* _WHAT IS EXPECTED_:
Extract each line of the listing below that contains the word "beside".

* _SOURCE MATERIAL_:
————————
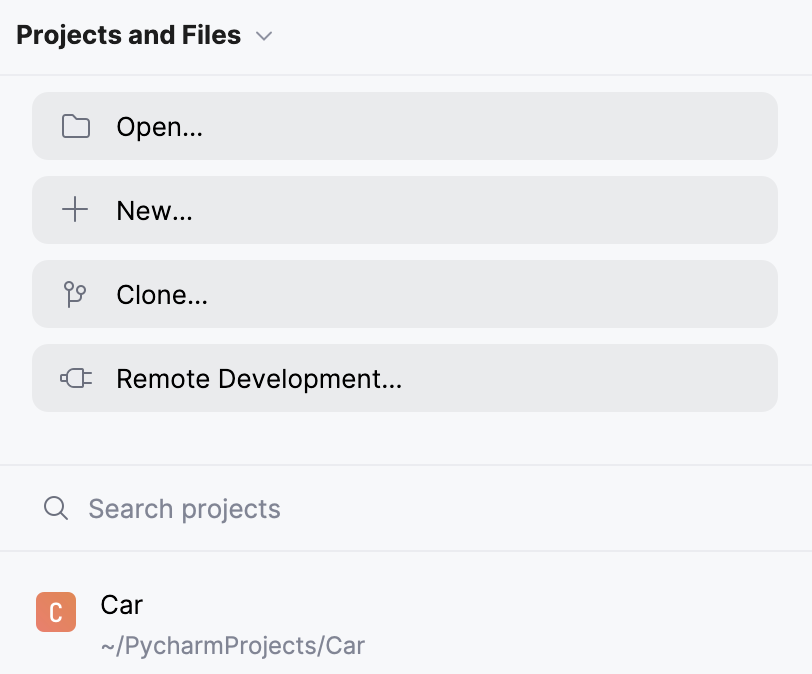
Task: Click the ~/PycharmProjects/Car path text
Action: (x=233, y=646)
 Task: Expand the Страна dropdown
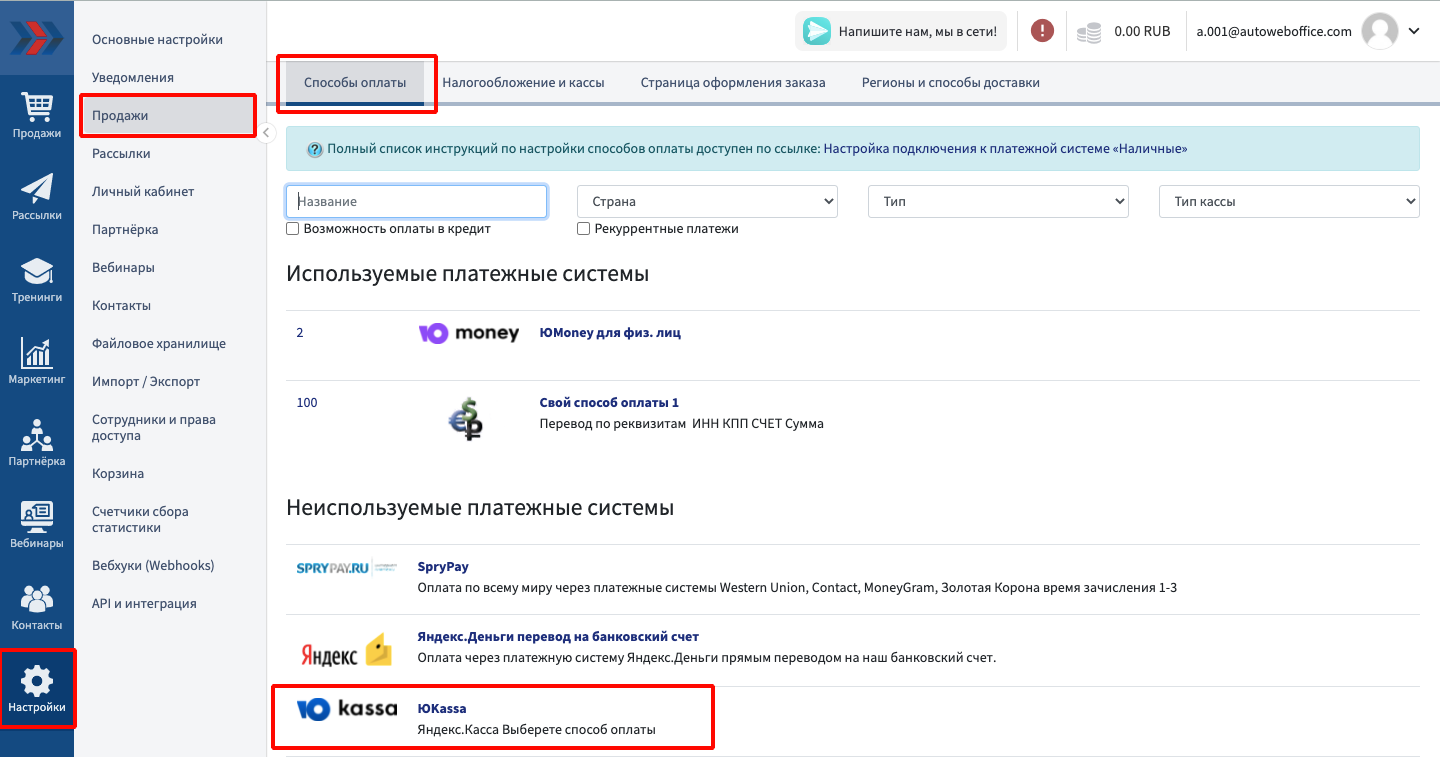(x=707, y=201)
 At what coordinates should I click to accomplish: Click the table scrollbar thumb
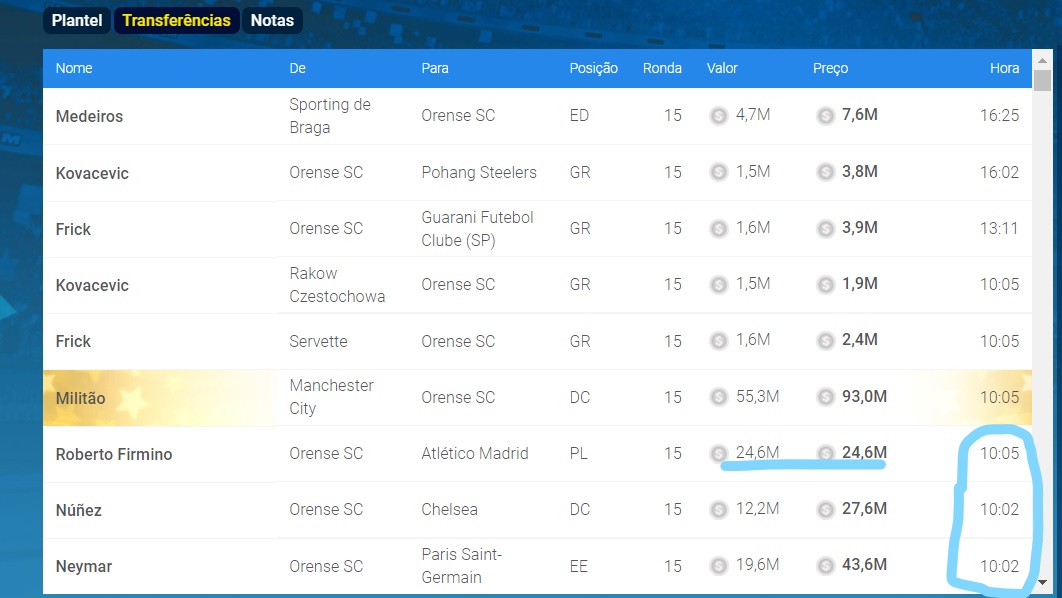pos(1043,80)
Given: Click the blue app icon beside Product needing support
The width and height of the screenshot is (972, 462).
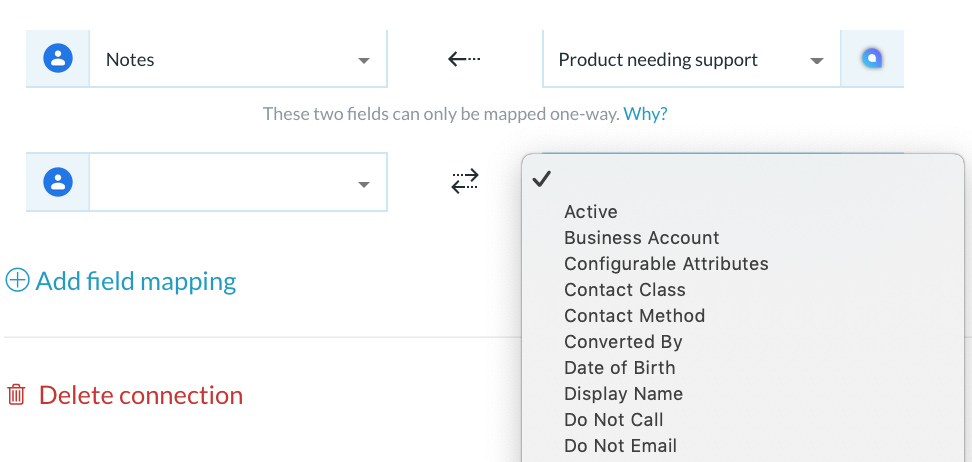Looking at the screenshot, I should (872, 59).
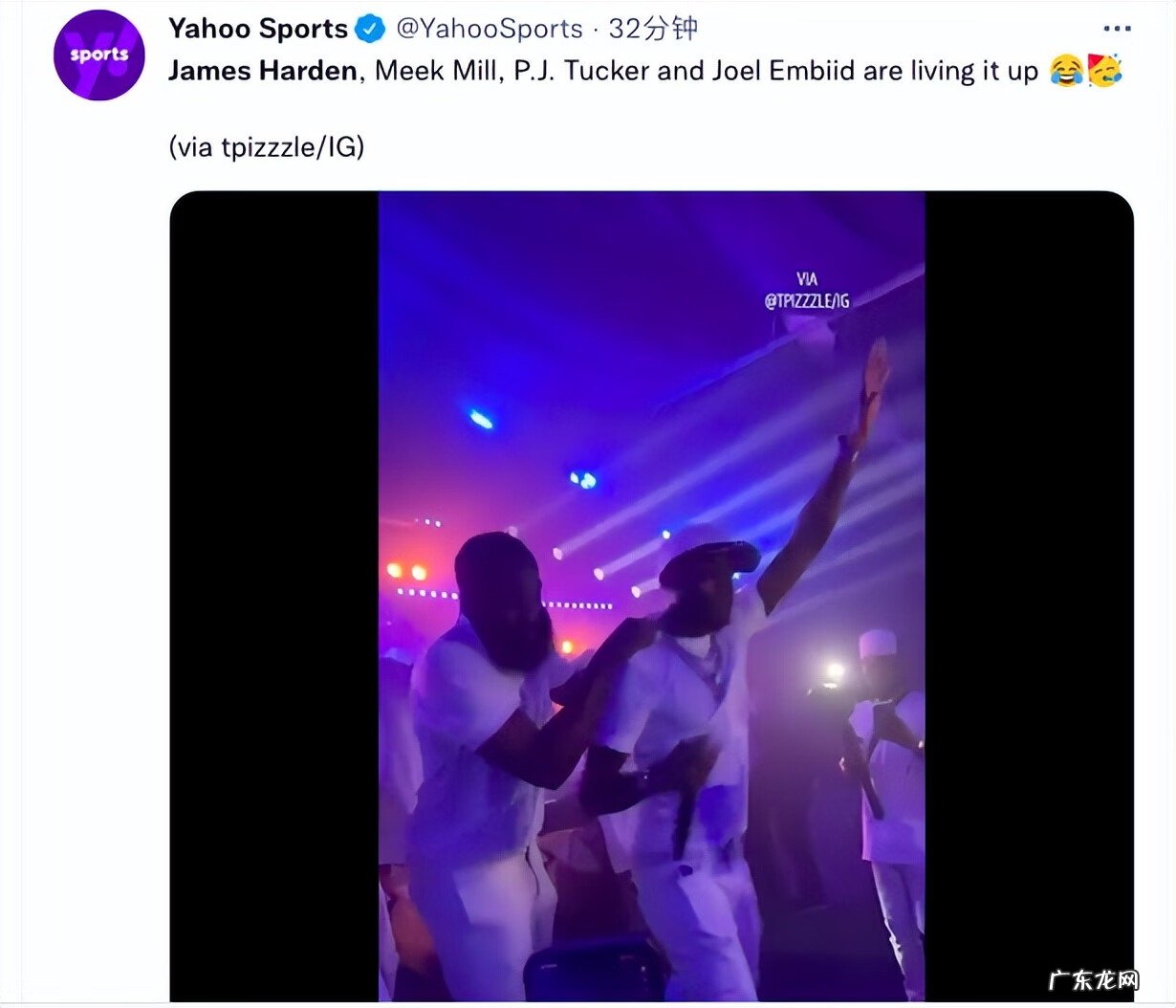Click the (via tpizzzle/IG) credit text

point(267,147)
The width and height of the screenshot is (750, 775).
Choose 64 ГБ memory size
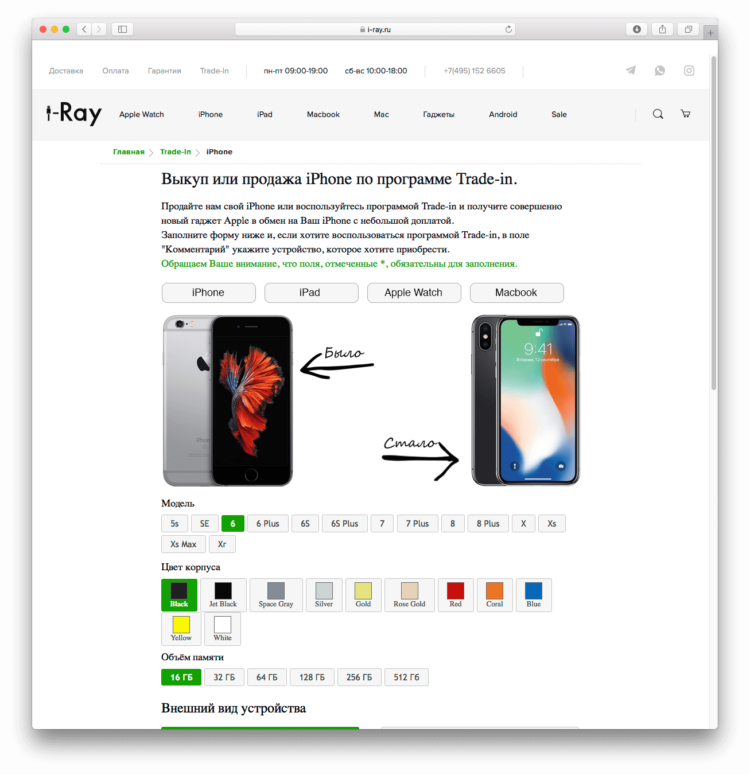click(x=266, y=677)
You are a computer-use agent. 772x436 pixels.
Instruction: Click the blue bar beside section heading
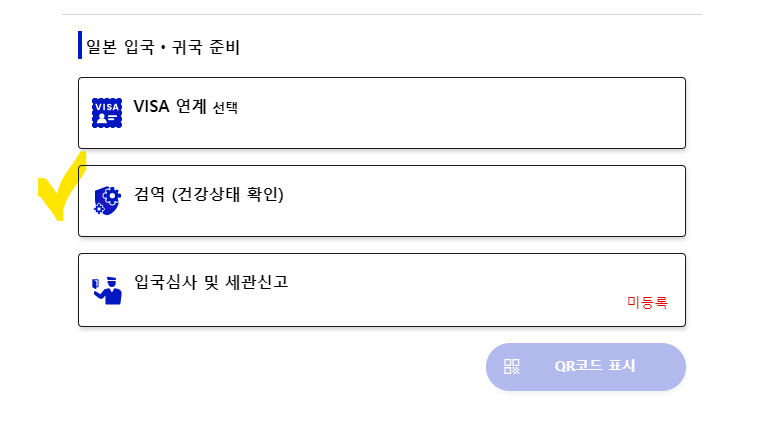point(80,45)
————————
* _RESPONSE BELOW_:
Given: Click the blue app icon beside Product needing support
Instruction: Click the blue bar beside section heading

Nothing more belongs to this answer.